Pertanto, diversi Tribunali hanno da tempo fatto proprio tale principio, sancendo che costituirebbe una punizione ingiusta per il debitore proseguire un’azione che ha già dimostrato di essere infruttuosa, poiché, in tal modo, sarebbero frustrati gli interessi economici sia del debitore che del creditore.

In conclusione, quando il debitore viva una situazione analoga a quella descritta ossia nel caso in cui, a seguito di una lunga serie di aste andate deserte, il bene raggiunga un prezzo di vendita estremamente basso, potrà presentare, per il tramite di un legale, al Giudice dell’Esecuzione un’istanza tesa all'ottenimento di una pronuncia di estinzione della procedura esecutiva.

Quando i tribunali si pronunciano contrariamente allo stop dell'esecuzione forzata prevista dall'articolo 164 bis cpc

Non tutti i giudici, però, sono favorevoli all'applicazione dell'articolo 164 bis Cpc che determina lo stop dell'esecuzione forzata per eccessivo deprezzamento del bene immobile sottoposto al pignoramento.

Una pronuncia controcorrente: i soli ribassi a base d’asta non comportano l'estinzione anticipata dell’espropriazione forzata per infruttuosità.

A parere del Tribunale di Palermo, infatti, l’istituto della chiusura anticipata del processo esecutivo per infruttuosità dell’espropriazione, non può trovare applicazione quando la riduzione del prezzo a base d’asta degli immobili pignorati è stata determinata, conformemente al dettato codicistico, dall'esito infruttuoso dei precedenti tentativi di vendita.

Secondo i giudici palermitani non sempre può essere applicato l'articolo 164 bis. Infatti, lo stesso non può trovare adesione quando, nonostante i ribassi, il valore dei beni è tale da consentire un ragionevole soddisfacimento delle pretese dei creditori.

Ciò, perché l’articolo 164 bis Cpc stabilisce che il processo esecutivo deve chiudersi quando, tenuto conto dei costi per la sua prosecuzione, delle probabilità di liquidazione del bene pignorato e del suo presumibile valore di realizzo, è da ritenere che non sarà possibile conseguire un “ragionevole soddisfacimento delle pretese dei creditori”.

Si deve trattare, in altri termini, di casi limite, nei quali il valore del bene è così irrisorio da non coprire, ragionevolmente, neppure i costi necessari per la vendita.

Dunque, la semplice riduzione del prezzo a base d’asta non può invece consentire la chiusura anticipata del processo esecutivo.

La norma sullo stop dell'esecuzione forzata in caso di deprezzamento del valore del bene immobiliare sottoposto a pignoramento si applica anche ad Equitalia?

Nonostante i limiti al pignoramento esattoriale posti dal Decreto del Fare all'Agente della riscossione, la nuova norma si applica anche ad Equitalia: vediamo come.

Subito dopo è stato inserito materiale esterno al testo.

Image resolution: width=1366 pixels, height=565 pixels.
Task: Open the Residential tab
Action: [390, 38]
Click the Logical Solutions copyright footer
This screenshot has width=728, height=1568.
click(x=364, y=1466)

Le regole già chiaramente discusse nei precedenti paragrafi, si applicano anche ai casi in cui il creditore sia lo stato.

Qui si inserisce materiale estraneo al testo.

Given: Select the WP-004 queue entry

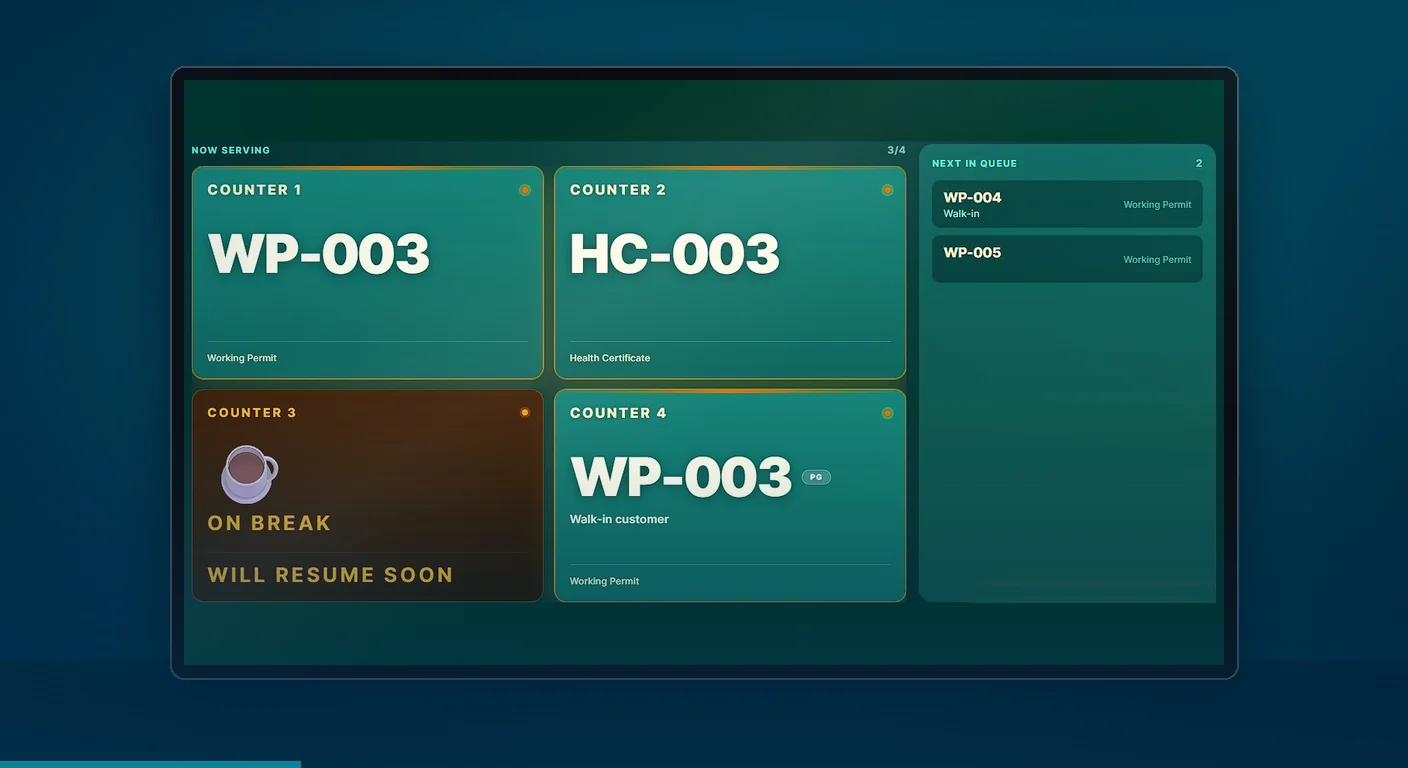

Dunque, le norme si allargano anche ad Equitalia così, come ovviamente, quando ad agire è un privato, come una banca, un fornitore ecc.

Di tanto ne è convinta la stessa Cassazione che, in passato, ha confermato la possibilità di applicazione delle regole sulla sospensione delle esecuzioni forzate anche nel caso di riscossione esattoriale.

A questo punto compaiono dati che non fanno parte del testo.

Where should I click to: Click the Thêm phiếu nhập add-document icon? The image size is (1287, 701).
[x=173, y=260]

Infatti, la Suprema Corte, con la sentenza 692/12, ha chiarito che nell'esecuzione esattoriale il potere del giudice di valutare l’adeguatezza del prezzo di trasferimento non solo non subisce alcuna eccezione rispetto esecuzione ordinaria, ma deve essere esercitato con particolare oculatezza, sì da valutare se, nel singolo caso, sia più dannoso per lo Stato creditore il protrarsi dei tempi di riscossione o la perdita della possibilità di realizzare gran parte del proprio credito, a causa della sottovalutazione del bene pignorato.

Da notare bene che, nel caso di Equitalia, peraltro, l’attuale normativa prevede la possibilità di ipoteca solo per debiti superiori a 20.000 euro, mentre il pignoramento è possibile solo dopo aver raggiunto 120.000 euro e sempre a condizione che non si tratti della prima casa di residenza adibita a civile abitazione (nella quale ipotesi, invece, è possibile solo l’ipoteca come mezzo di coercizione del debitore).